Provided passage:

Information below the break-line was provided by Wax̱a̱widi Chief William Wasden Jr., great-great-grandson of the original carver of the totem pole Kwa̱nu’sila that stood at Addison and Lake Shore Drive after the 1893 World’s Fair in Chicago.
The Totem Pole that currently stands in Lincoln Park at Addison Street just east of Lake Shore Drive at 3510 N Recreation Drive in Chicago, Illinois was installed in 1986. The Lincoln Park totem pole belongs to the tradition of the Kwakwa̱ka̱’wakw Indians in western British Columbia, Canada.
The Kwakwa̱ka̱’wakw Indians are renowned for their woodcarving skills, including not only totem poles, but also elaborately carved and painted masks.
Totem Pole sculptures belong to the tradition of several Pacific Northwest Native American tribes living in Alaska, western British Columbia and stretching south into the states of Washington and Oregon. These totem poles were placed in specific locations and served three main purposes. Some were placed on the front of a house, often framing the doorway.
Other carved poles were found in the interior of the house, acting as supports for the roof beams. And some were free-standing, erected outside a home. Poles were commissioned by chiefs or other wealthy members of the tribe to commemorate an event, memorialize a death or mark a particular location.

Work instruction 1: According to the totem pole passage, in what year was the totem pole in Lincoln Park installed?
Work instruction 2: Carry on writing the totem pole passage, starting right after its last sentence.

Stored data:
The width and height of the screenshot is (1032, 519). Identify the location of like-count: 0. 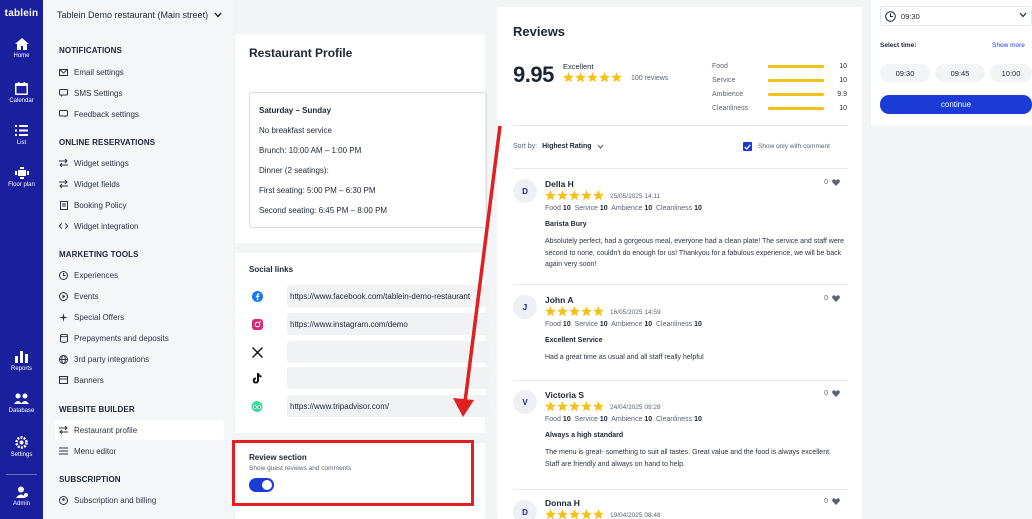
(826, 298).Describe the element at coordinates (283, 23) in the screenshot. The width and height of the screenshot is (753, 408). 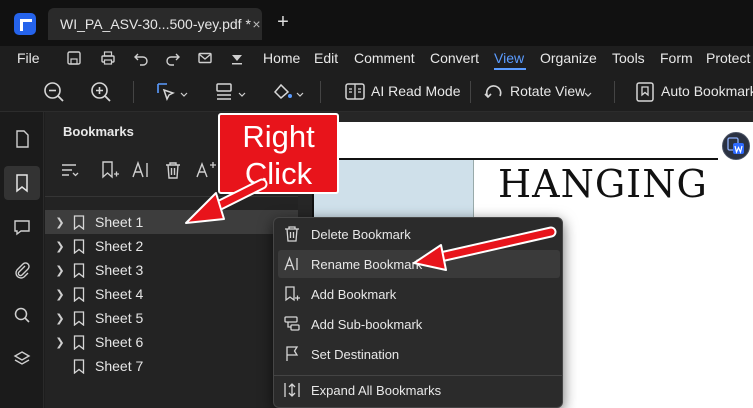
I see `new-tab-button: +` at that location.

Response box 1: 1986

Response box 2:
Many Chicagoans had their first contact with the Totem Pole Kwa̱nu’sila “The Thunder-Maker” during the World’s Columbian Exposition of 1893.
|Lincoln Park totem pole during the 1929 dedication ceremony (left). Totem pole about 1967 (right).
Note the differences, particularly in painted design. Photos courtesy Kraft, Inc.
Franz Boas was working at Harvard’s Peabody Museum and was asked to participate in the 1893 Columbian Exposition. He had already traveled to British Columbia, where he sought out George Hunt. Hunt was the son of a Scottish Hudson Bay Company employee who married a high ranking Tlinglit woman from Alaska.
At the time it was practice for employees to marry First Nation women in order to gain access to communities in order to conduct trade. His father’s position was in Ft. Rupert, B.C. where the Kwakiutl’l lived. George Hunt was given full Kwakiut’l status, and spoke both Kwakwa’la, the native language, as well as English. This made him a valuable informant for Boas, and they began collaborating in 1885 on Kwakiut’l ethnography, for which Hunt wrote three-quarters of Boas’ ethnography.
Hunt assisted Boas in collecting and in mounting the Columbian Exposition project, bringing Kwakiut’l to Chicago’s Jackson Park to erect a native village. After the Exposition, Boas joined the burgeoning Columbian Museum of Chicago (Later to be renamed the Field Museum of Natural History), and worked there for several years. Boas was asked to leave the museum and he resumed teaching at Columbia University, becoming the “father of American Anthropology.” Boas and Hunt continued working together for decades, refining the ethnography. Boas incorrectly named all the Kwakwaka’wakw First Nation as the Kwakiut’l, given their common language, though the Kwakiut’l were but one of the tribes in that language group and Nation.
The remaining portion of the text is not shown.